Would you like (70%) diluted taste of conventional food and the taste of chemical fertilizers and pesticides in your food?

Baby & Children's Health
Standards for safe pesticide use in foods have been based on adult tolerance levels. When selecting foods to feed your baby and children it makes sense to avoid foods with pesticides, since babies and children are far more vulnerable to the toxic effects of pesticides because of their small size, high metabolisms, immature digestive and detoxification system.
"More than 1 million children between the ages of 1 and 5 ingest at least 15 pesticides every day from fruits and vegetables. More than 600,000 of these children eat a dose of organophosphate insecticides that many federal governments consider unsafe, and 61,000 eat doses that exceed benchmark levels by a factor of 10 or more."
Surely, we all care for our children’s health!!
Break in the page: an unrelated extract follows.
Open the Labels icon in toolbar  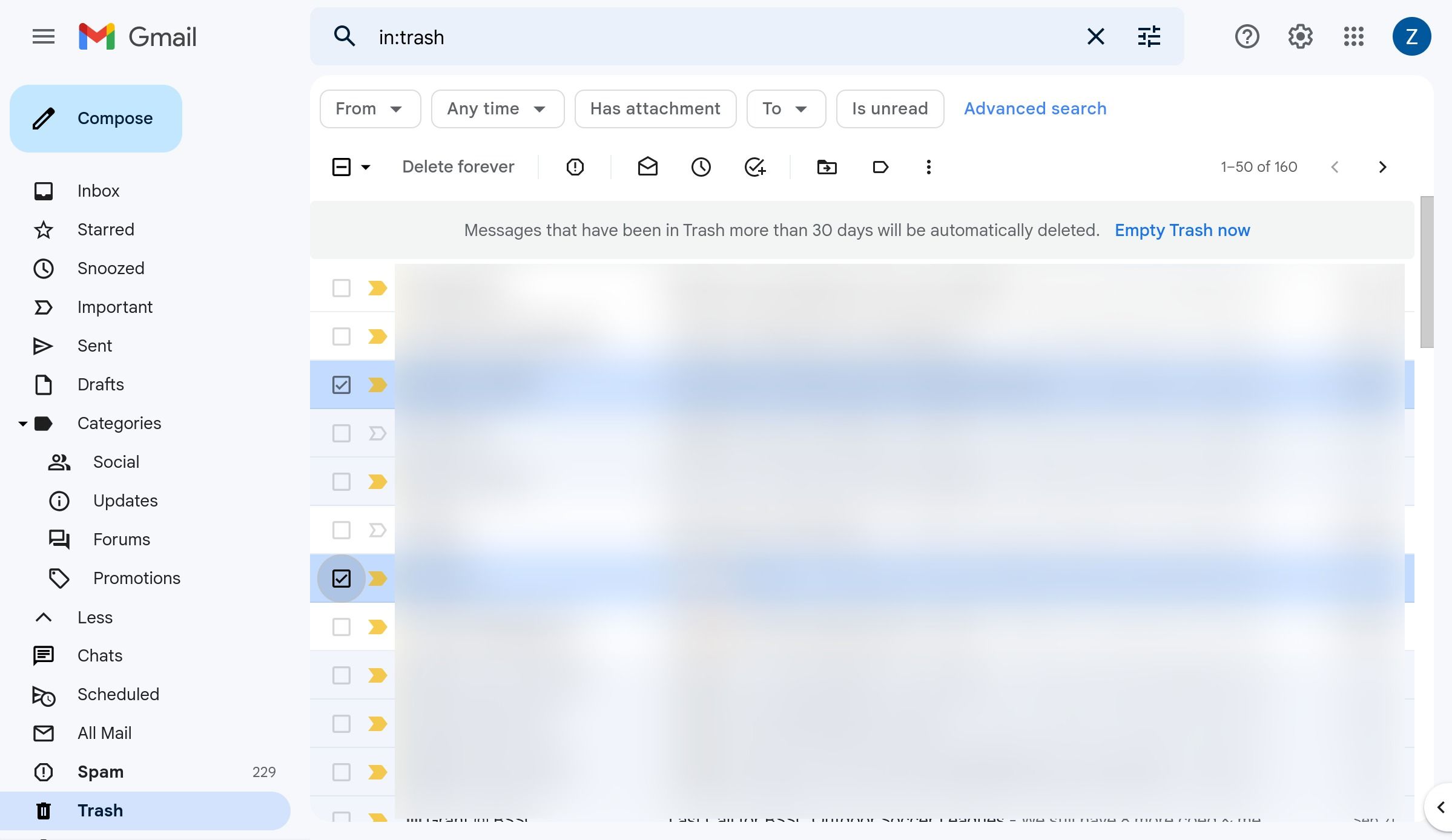880,167
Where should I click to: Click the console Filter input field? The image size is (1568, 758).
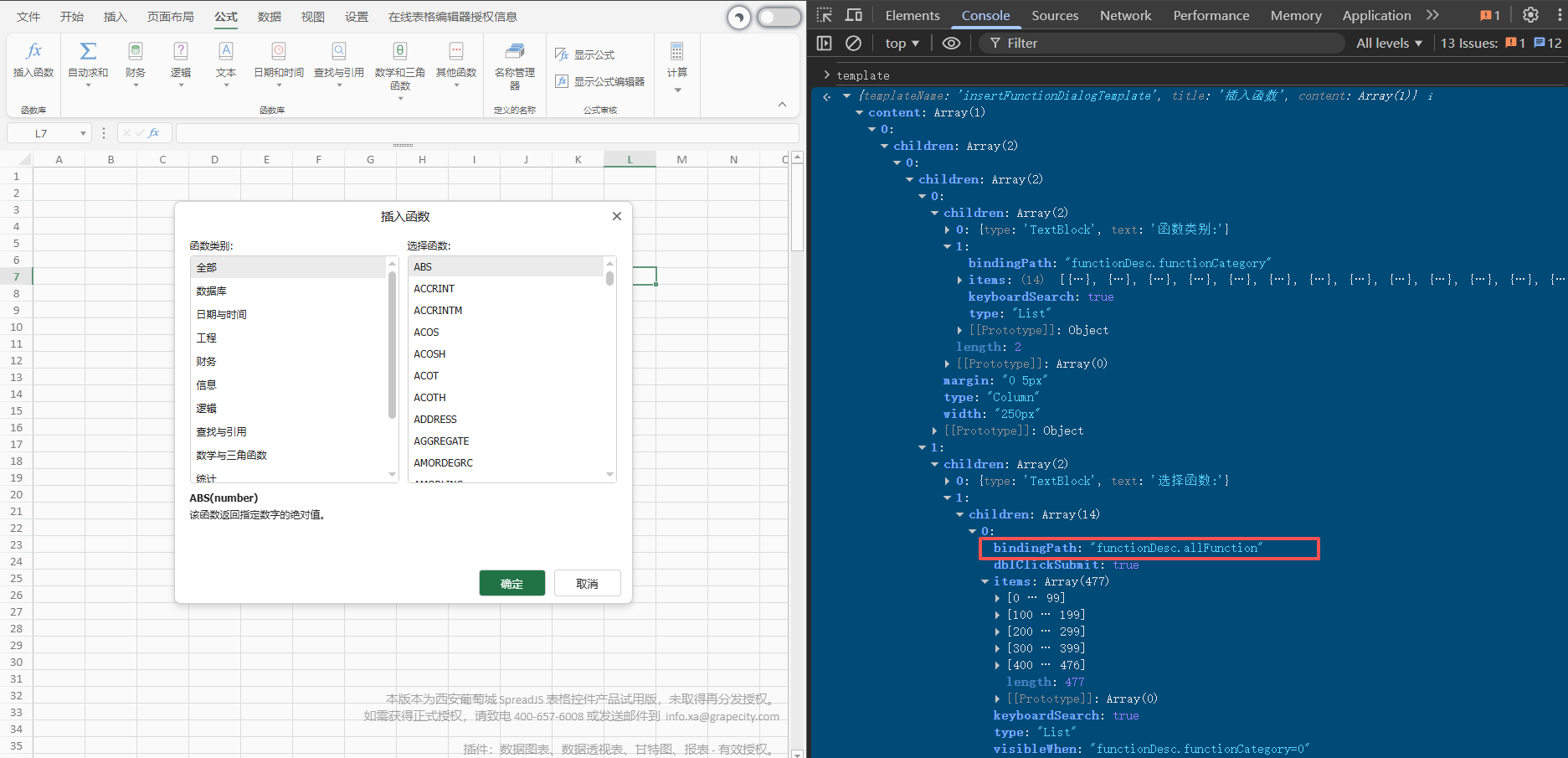coord(1164,43)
Its Better for the Environment – The Secret is in the Soil
Intensive farming exhausts the soil, depleting the natural minerals and trace elements essential for nutrient rich food. THE SOILS of many nations on earth - are low in levels of organic material; 80 percent of many nations’ soils have less than one percent organic matter. This reality is reflected in many countries like China, the United Kingdom and most European Union nations. Countries lose estimated billions of dollars worth of agricultural soils to degradation every year.
It is this degradation of our farmlands, which is the single greatest threat to sustainability. Farming is a mineral extractive industry, which progressively removes from the soil not only the organic fraction, but also minerals and trace elements. In India, the process of degradation of our soils costs us thousands of crores of rupees per year as a nation. Ironically, at the same time one of the factors in this degradation, chemical fertilizer is constantly rising in cost, both to the farmer and to the broader community. India’s fertilizer subsidy bill is Rs. 12,500 crores annually and keeps growing!
For the organic farmer, the soil and its natural fertility are paramount. Various non-artificial methods, such as mixed farming systems that integrate a range of crops with rearing livestock and crop rotation, green manuring are used to keep the soil in good health and replace essential nutrients.
Appropriate varieties, beneficial predatory insects and companion planting help build resistance to pests and diseases. Naturally strong crops grown in fertile soil take up a richer nutrient supply.

Wouldn’t we all like to safeguard the earth for our children and future generations?